Minotaur/A Thomas Dunne Book/St. Martin’s Press, 2016
ISBN 978-1-250-07852-0
The 23rd entry in Crider’s Dan Rhodes series, and
as good an example of the series as you are likely to find. Which means it’s an extremely well-plotted,
fair-play mystery with a collection of realistic and interesting
characters. (One of the strengths of
this series is that even the bad guys are believable and often seem like fairly
sympathetic characters; in general, there’s no one you really dislike.)
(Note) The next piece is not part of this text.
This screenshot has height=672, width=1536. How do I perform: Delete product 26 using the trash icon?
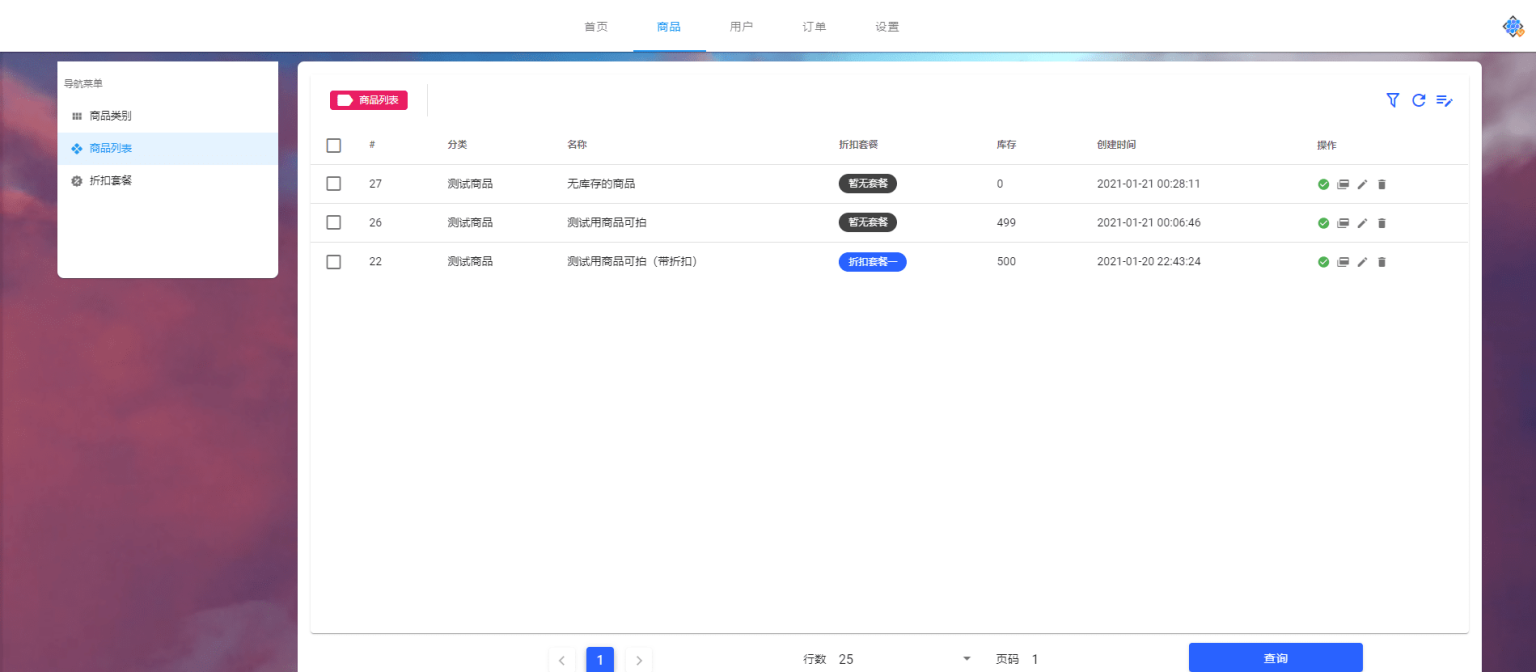point(1382,223)
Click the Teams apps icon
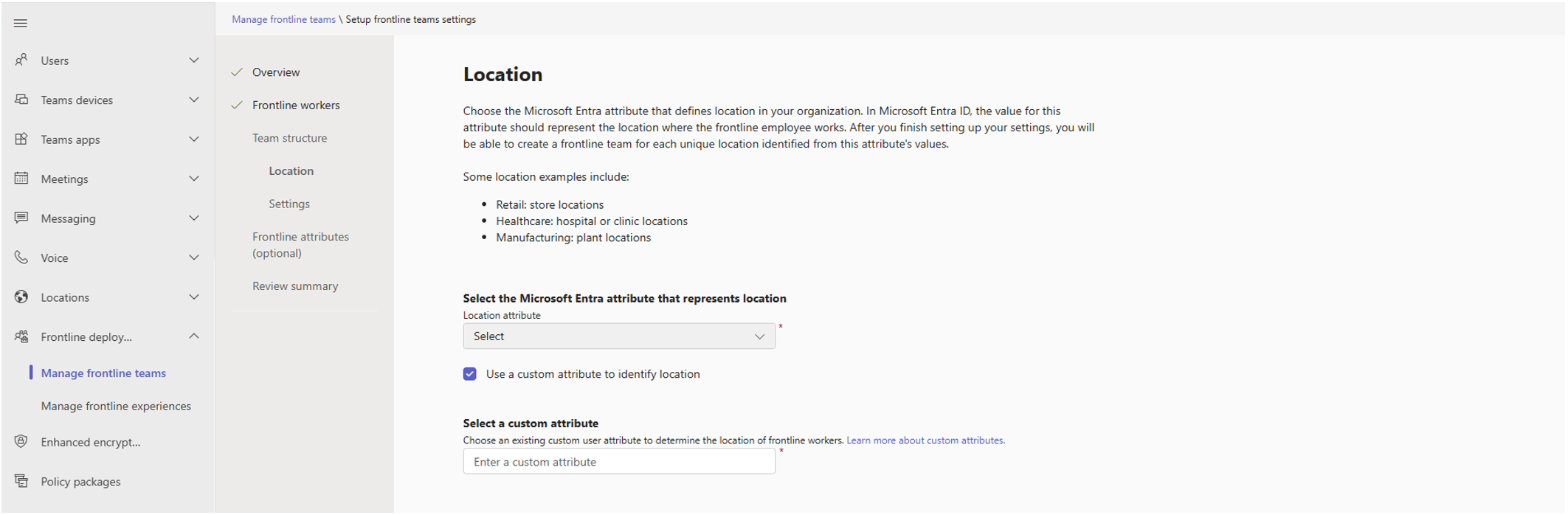1568x515 pixels. coord(21,139)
We begin with Sheriff Rhodes foiling a robbery at the local
Pak-a-Sak convenience store, on his day off, and proceed to his going out—still
on his day off—to investigate a reported robbery on the property of Billy Bacon
(loan officer at the local bank, half-assed cattle rancher, and former local
high school football star). There is, as
it turns out, a cardboard sign in the back of Bacon’s pick-up that’s relevant,
and a body in the barn. The dead man, Melvin
Hunt, earned—scraped—a living doing welding jobs and any other work he could
pick up.
There are also small plots of marijuana scattered around the
vicinity, with a unique method of protecting them from disturbance.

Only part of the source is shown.